Watkins Books is London's oldest esoteric bookshop. It specialises in esotericism, mysticism, occultism, oriental religion and contemporary spirituality. The bookshop was saved by entrepreneur Etan Ilfeld who bought it out of bankruptcy in March 2010. It is affiliated with Watkins Publishing, which publishes books relating to self-development and spirituality.

== History ==
The book store was established by John M. Watkins, a friend of Madame Blavatsky, in 1897 at 26 Charing Cross Road. John Watkins had already been selling books via a catalogue which he began publishing in March 1893. The first biography of Aleister Crowley recounts a story of Crowley making all of the books in Watkins magically disappear.

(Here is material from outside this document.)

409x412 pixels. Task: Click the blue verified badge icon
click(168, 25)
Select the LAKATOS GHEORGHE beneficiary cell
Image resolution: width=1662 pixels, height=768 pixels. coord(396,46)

Geoffrey Watkins (1896–1981) owned and managed the store after his father. He was also an author and publisher

The company first publishing Carl Gustav Jung's 1925 edition of Septem Sermones ad Mortuos.

In 1901, Watkins Books moved to 21 Cecil Court where it has been continuously trading ever since. It publishes a magazine called the Watkins' Mind Body Spirit magazine, which has featured leading authors from mind-body-spirit and esoteric fields. Watkins Books has been owned by Etan Ilfeld since March 2010. Since then, a new website has been launched, and the store regularly hosts book launches and signings.

== Awards ==
Watkins publishes an annual list of "the 100 Most Spiritually Influential Living People," which is usually featured in the spring issue of Watkins' Mind Body Spirit magazine. The main factors used to compile the list are that the person has to be alive and has to have made a unique and spiritual contribution on a global scale.